The Newfoundland and Labrador government and oil giant ExxonMobil are embroiled in conflict again, this time over a contract to build a module for the Hebron project.
"ExxonMobil drew a line in the sand this morning," Premier Kathy Dunderdale told reporters Thursday. "And the minister and I are here to draw another line in the sand, as far as this project is concerned."
At an industry conference in St. John’s, ExxonMobil said building the disputed module in the province would push back first oil for Hebron.
"Our studies indicate that attempting to build the third large module in-province would prolong the project schedule, with no ability to recover," Geoff Parker, vice-president of ExxonMobil Canada and senior project manager for Hebron, told delegates to NOIA’s annual conference.
"That would have significant financial implications for the co-venturers and the province."
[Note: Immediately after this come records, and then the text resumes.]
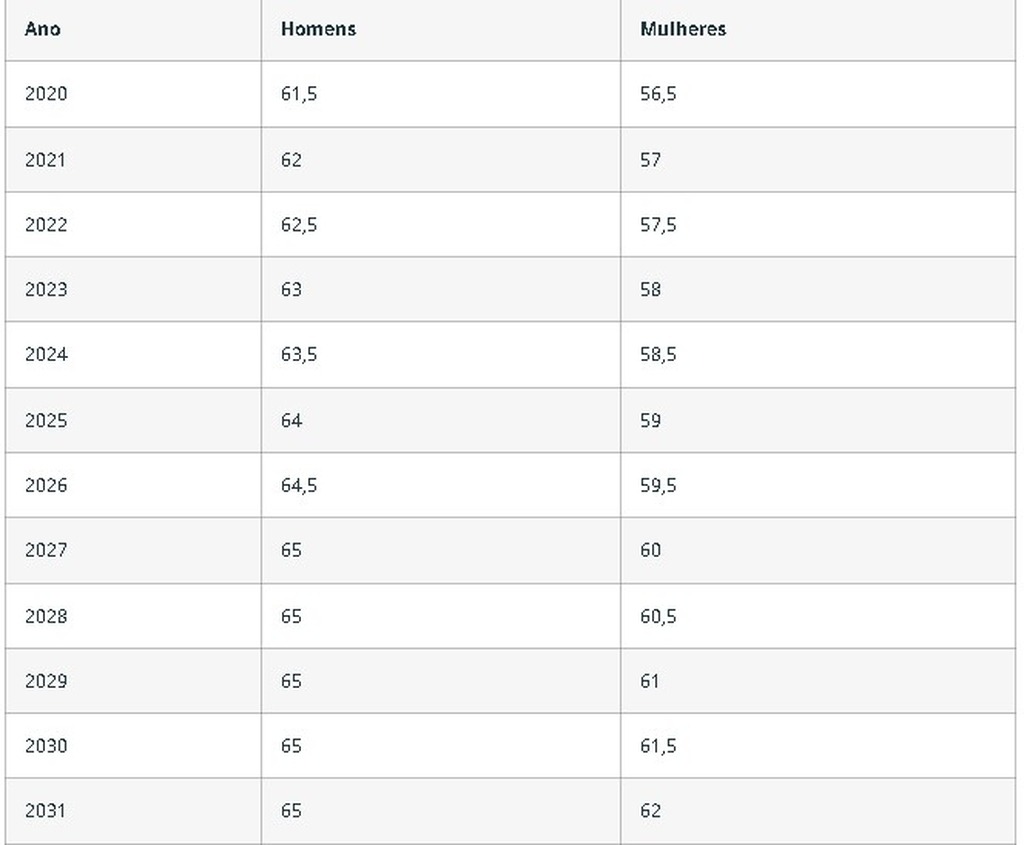Viewport: 1024px width, 845px height.
Task: Click the Homens column header
Action: point(318,29)
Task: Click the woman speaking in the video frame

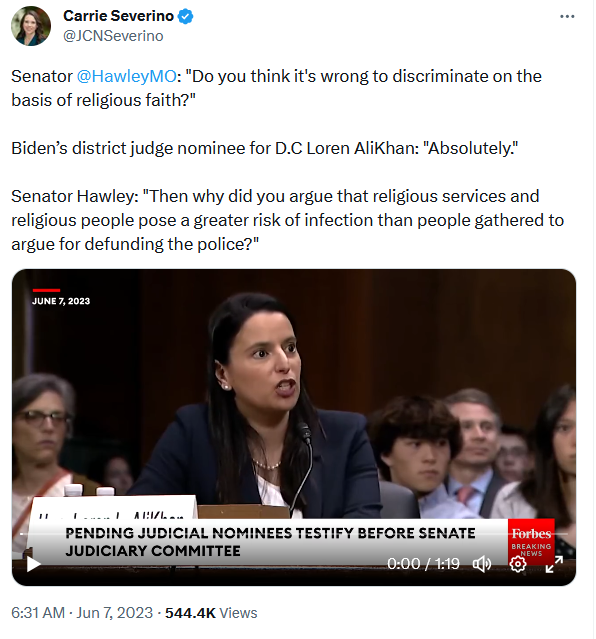Action: click(261, 408)
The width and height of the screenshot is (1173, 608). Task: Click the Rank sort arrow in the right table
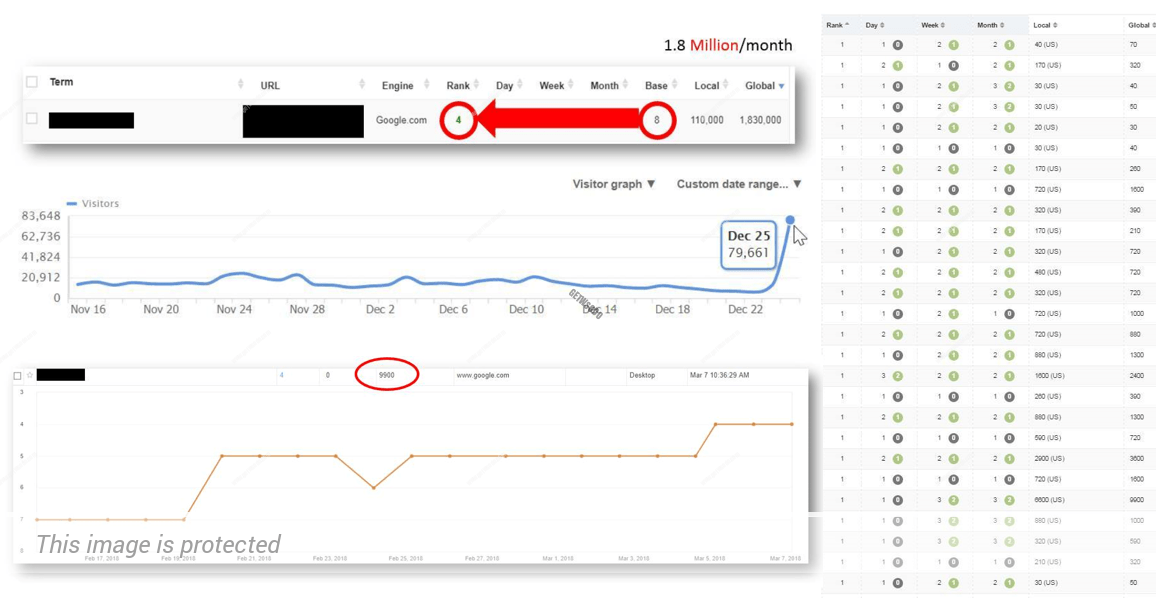(848, 25)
Previous estimates put the value of the contract for the third module at roughly $100 million.
Parker said work on the other two modules to be built in Newfoundland will involve 30 per cent more work than originally thought.
He stressed that ExxonMobil is "adhering to the spirit and intent of the benefits agreement" for Hebron.
"What we negotiated was benefits right here in Newfoundland and Labrador for the people of this province, and that’s what we want," the premier said.
She said ExxonMobil’s comments to NOIA clearly signal that the work is headed elsewhere.
"I’m saying that is absolutely unacceptable," Dunderdale said. "That is not the way that we’re going to do this work. And if this is the road that you’re going to go down, then we’re going to reflect back over a number of years and you’re going to find the waters around Newfoundland and Labrador getting a little rough again."
The premier said there is capacity at Bull Arm to do the work, and ExxonMobil’s arguments do not add up.
"They have not been able to prove to us at this point in time that the rationale that they have for moving the [third module] outside the province is sound," she said.
Natural Resources Minister Jerome Kennedy told reporters he believes ExxonMobil decided to move the contract late last year.
Both Kennedy and Dunderdale acknowledged that the government can’t force ExxonMobil to do the work here.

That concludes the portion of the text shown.